TASK: In the listing below, find each line that holds "menu" and list it.
□ □ □ □
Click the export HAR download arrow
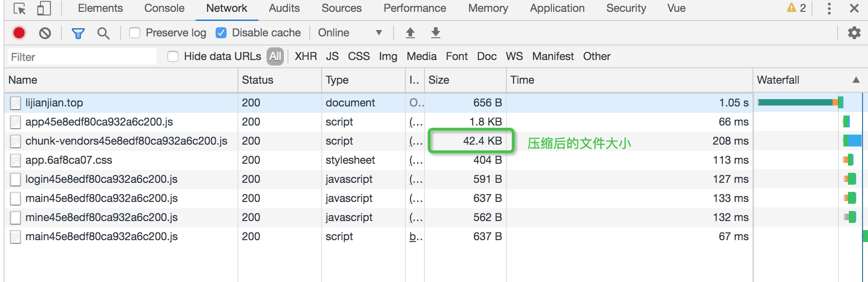 click(x=435, y=33)
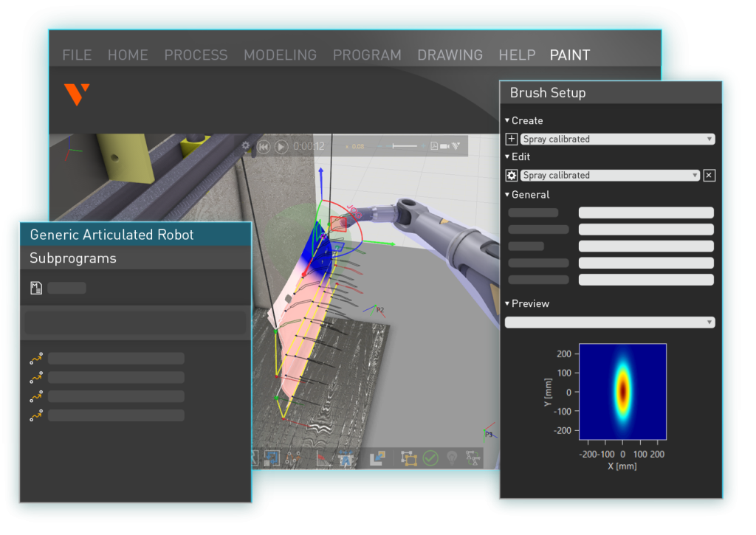Open the Preview dropdown

610,322
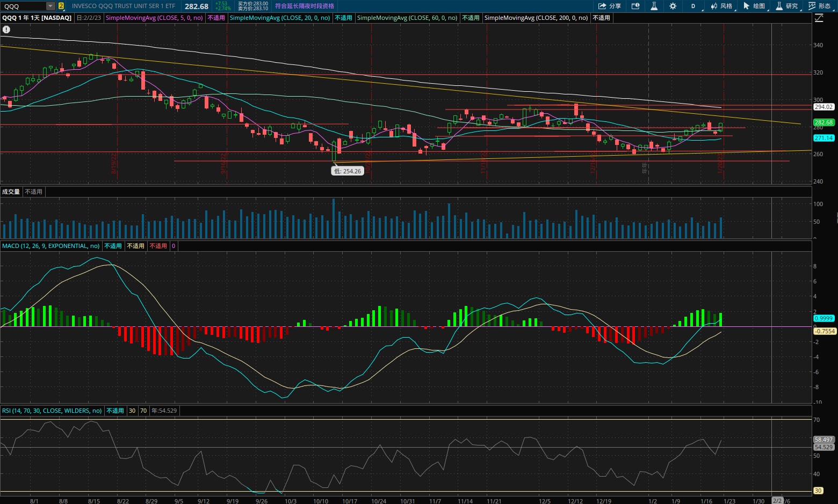Image resolution: width=838 pixels, height=504 pixels.
Task: Click the exclamation warning icon on chart
Action: coord(6,30)
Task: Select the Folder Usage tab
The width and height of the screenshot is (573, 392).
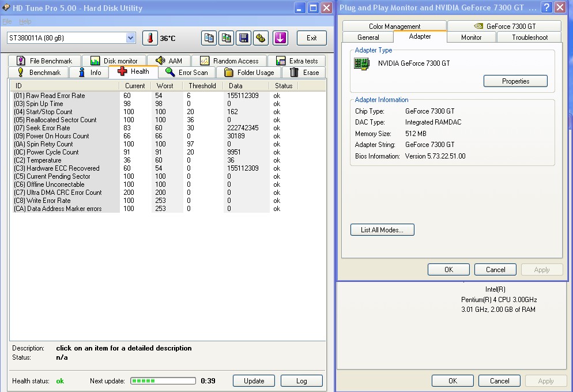Action: (249, 73)
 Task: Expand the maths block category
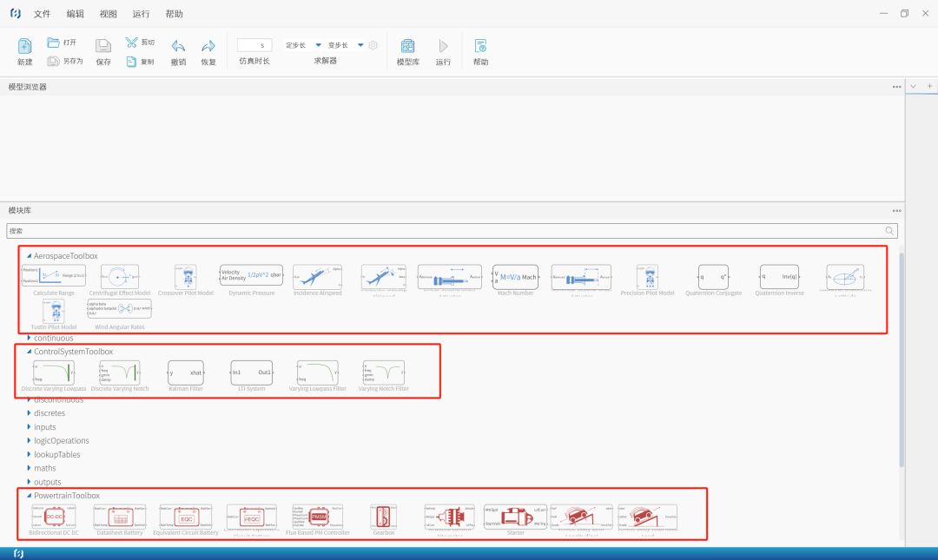click(29, 469)
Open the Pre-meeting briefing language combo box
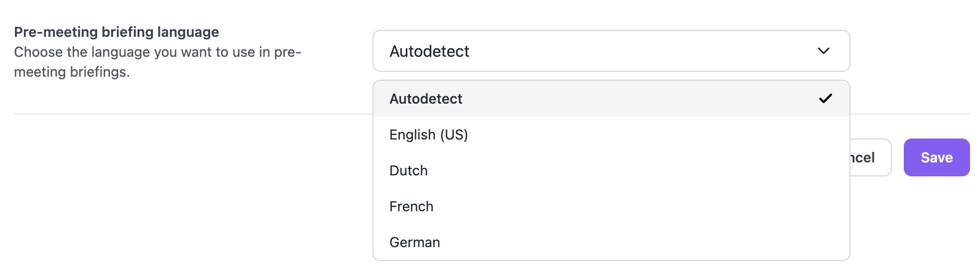980x280 pixels. 611,51
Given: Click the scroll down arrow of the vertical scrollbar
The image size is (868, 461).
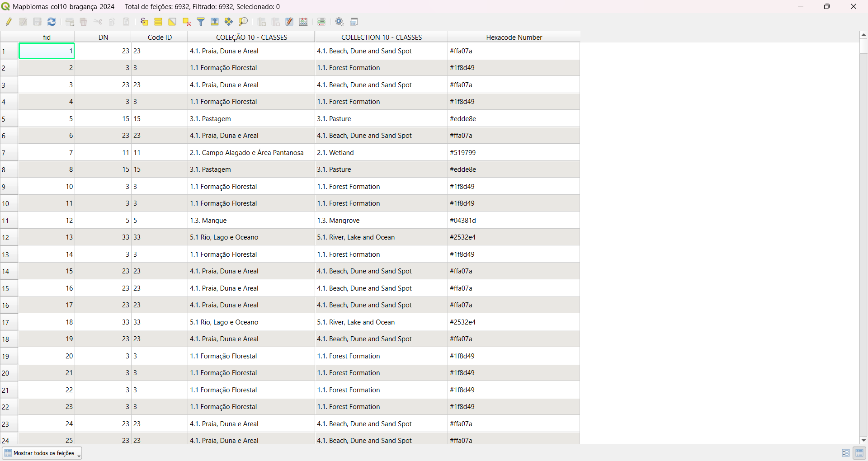Looking at the screenshot, I should [x=863, y=440].
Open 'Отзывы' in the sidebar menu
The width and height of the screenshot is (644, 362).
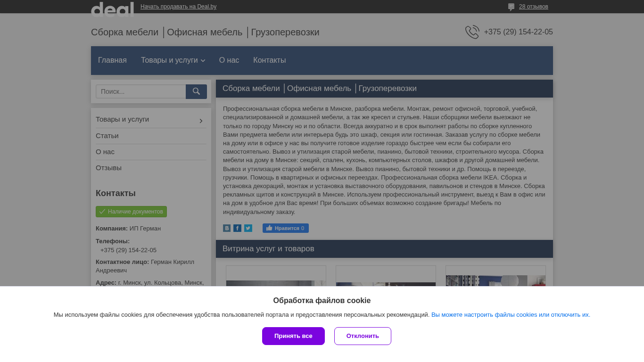(108, 168)
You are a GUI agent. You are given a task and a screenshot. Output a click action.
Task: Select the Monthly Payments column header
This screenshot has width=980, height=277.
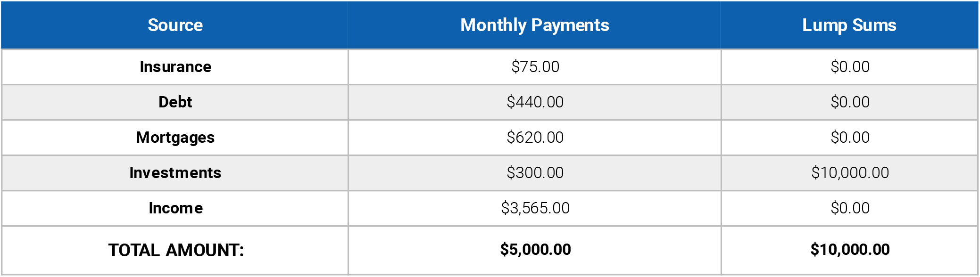click(534, 25)
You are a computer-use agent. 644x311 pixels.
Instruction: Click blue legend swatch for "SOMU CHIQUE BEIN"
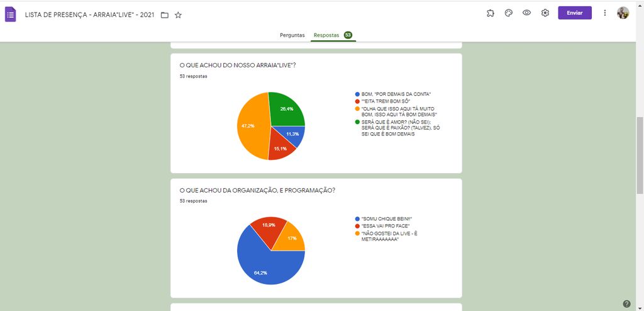click(358, 218)
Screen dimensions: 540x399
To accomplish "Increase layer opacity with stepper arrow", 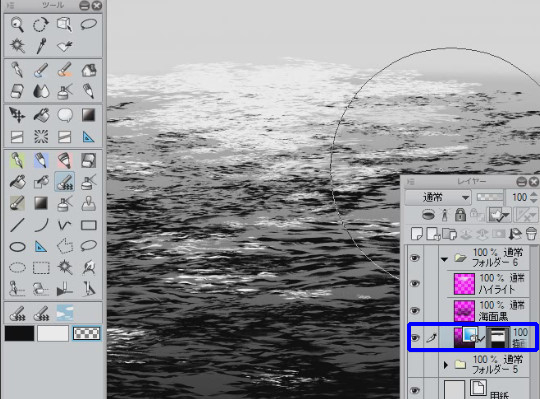I will coord(533,194).

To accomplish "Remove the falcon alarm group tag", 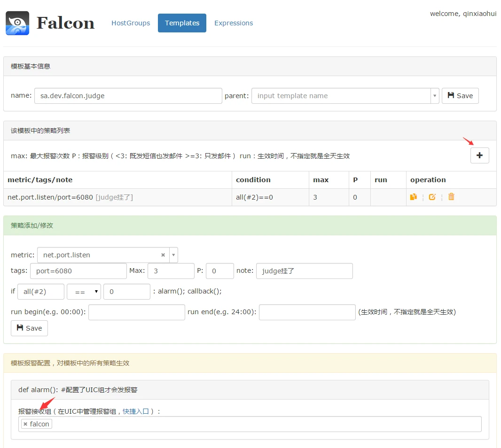I will (25, 424).
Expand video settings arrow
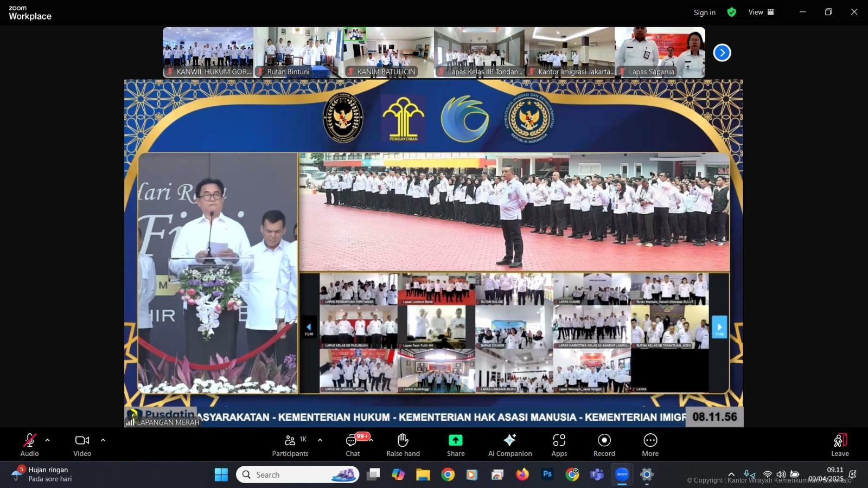The height and width of the screenshot is (488, 868). click(103, 440)
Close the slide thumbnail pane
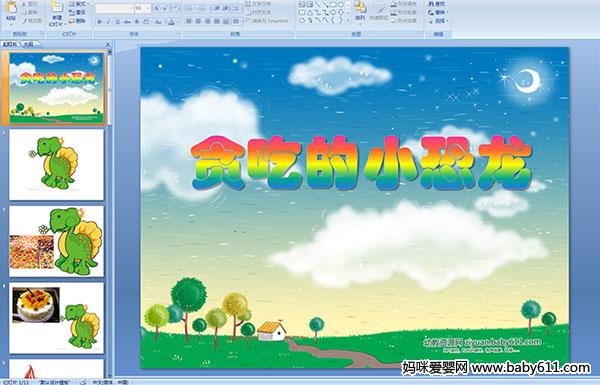This screenshot has height=385, width=600. 108,44
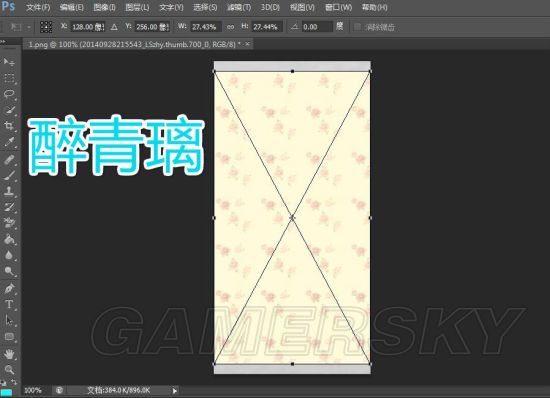
Task: Select the Clone Stamp tool
Action: click(9, 191)
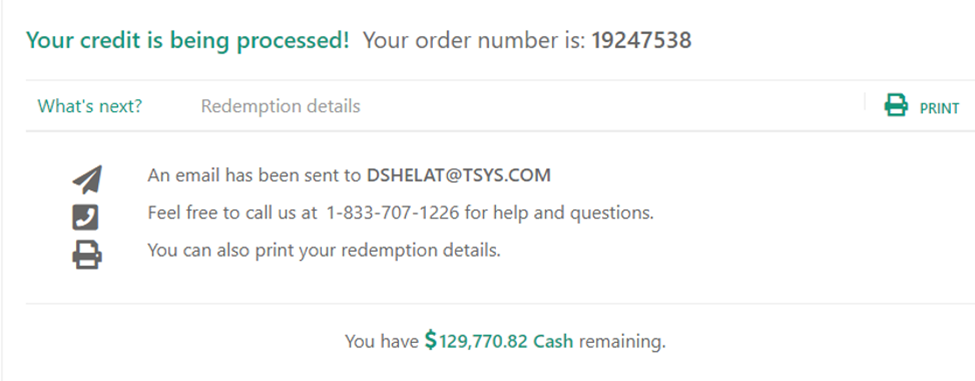Screen dimensions: 975x381
Task: Click 'You can also print your redemption details' text
Action: [x=324, y=251]
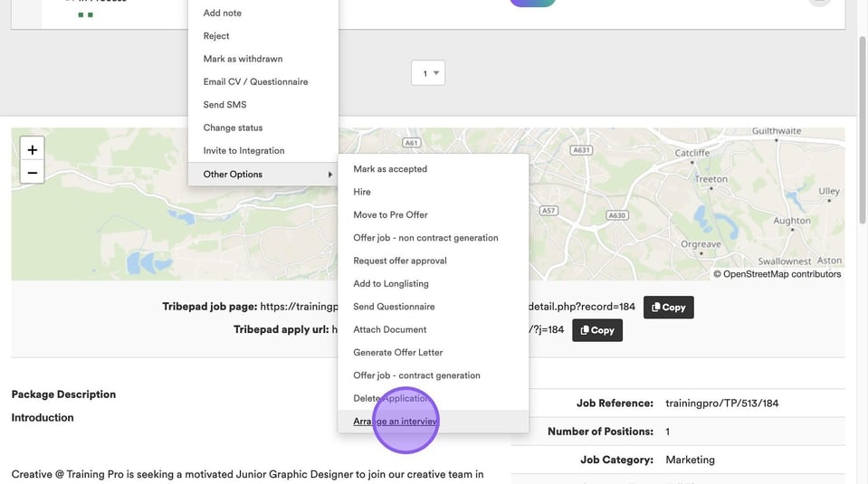Choose Request offer approval

point(399,261)
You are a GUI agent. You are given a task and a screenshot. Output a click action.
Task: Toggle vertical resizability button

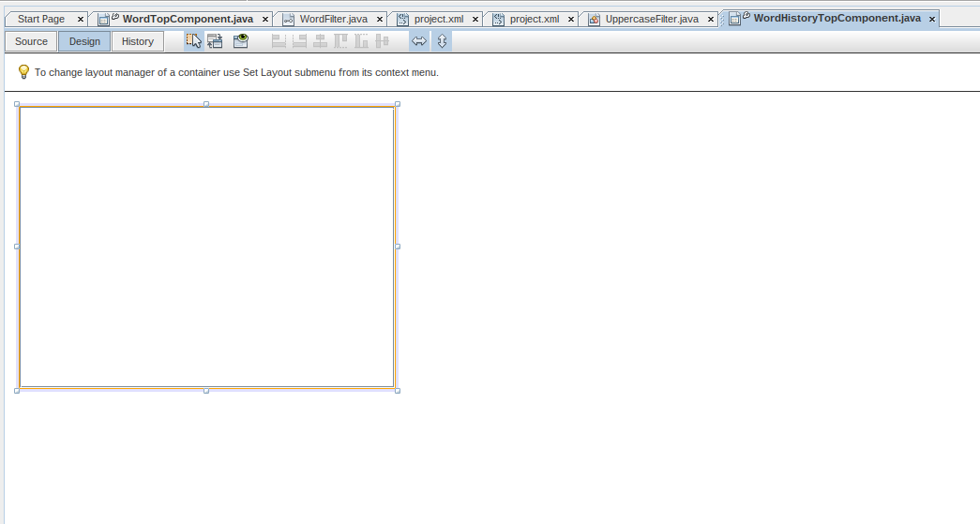pyautogui.click(x=442, y=41)
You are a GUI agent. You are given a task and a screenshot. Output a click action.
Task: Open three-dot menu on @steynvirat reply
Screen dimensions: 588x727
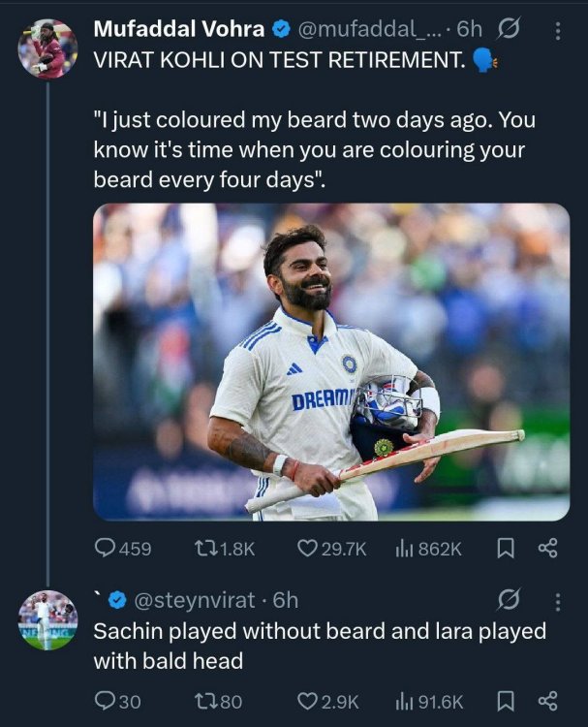point(558,602)
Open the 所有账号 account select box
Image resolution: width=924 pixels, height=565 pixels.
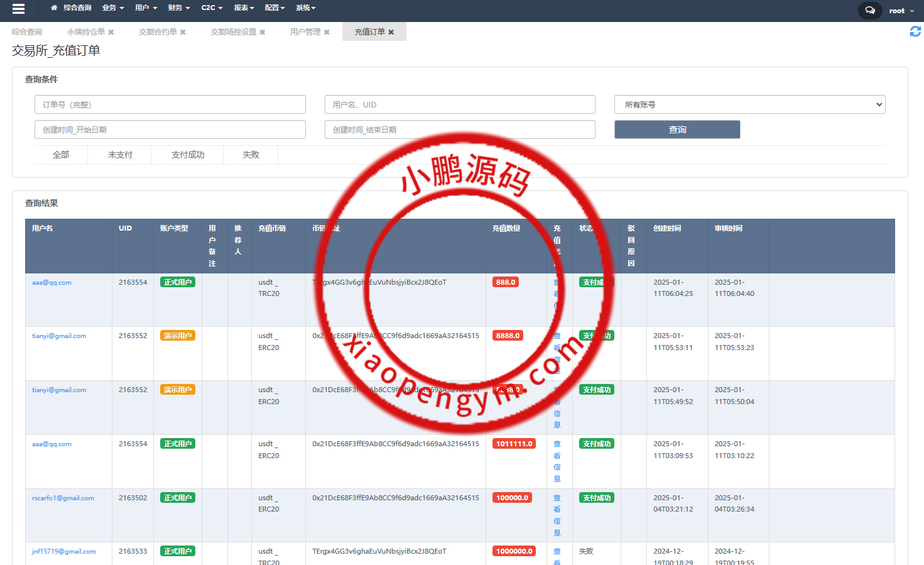(749, 104)
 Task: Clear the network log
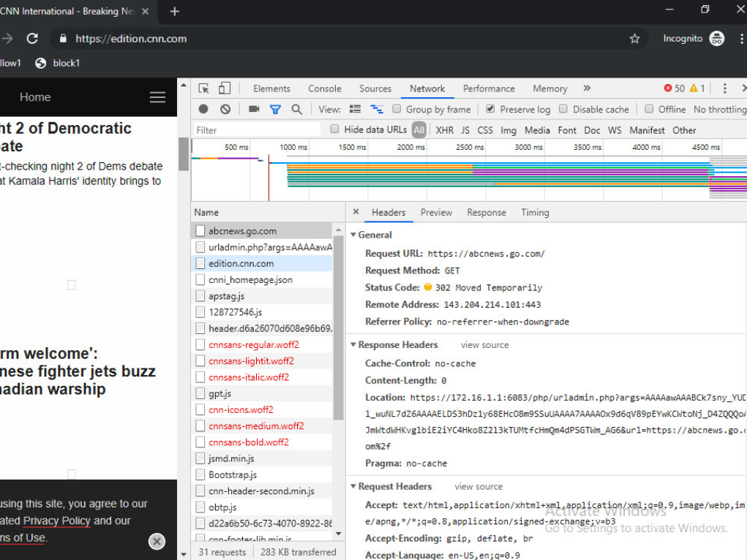225,109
□ □ □ □
WRITTEN SOLUTION:
Open 'Отзывы' in the sidebar menu
Task: Open three-dot menu on @steynvirat reply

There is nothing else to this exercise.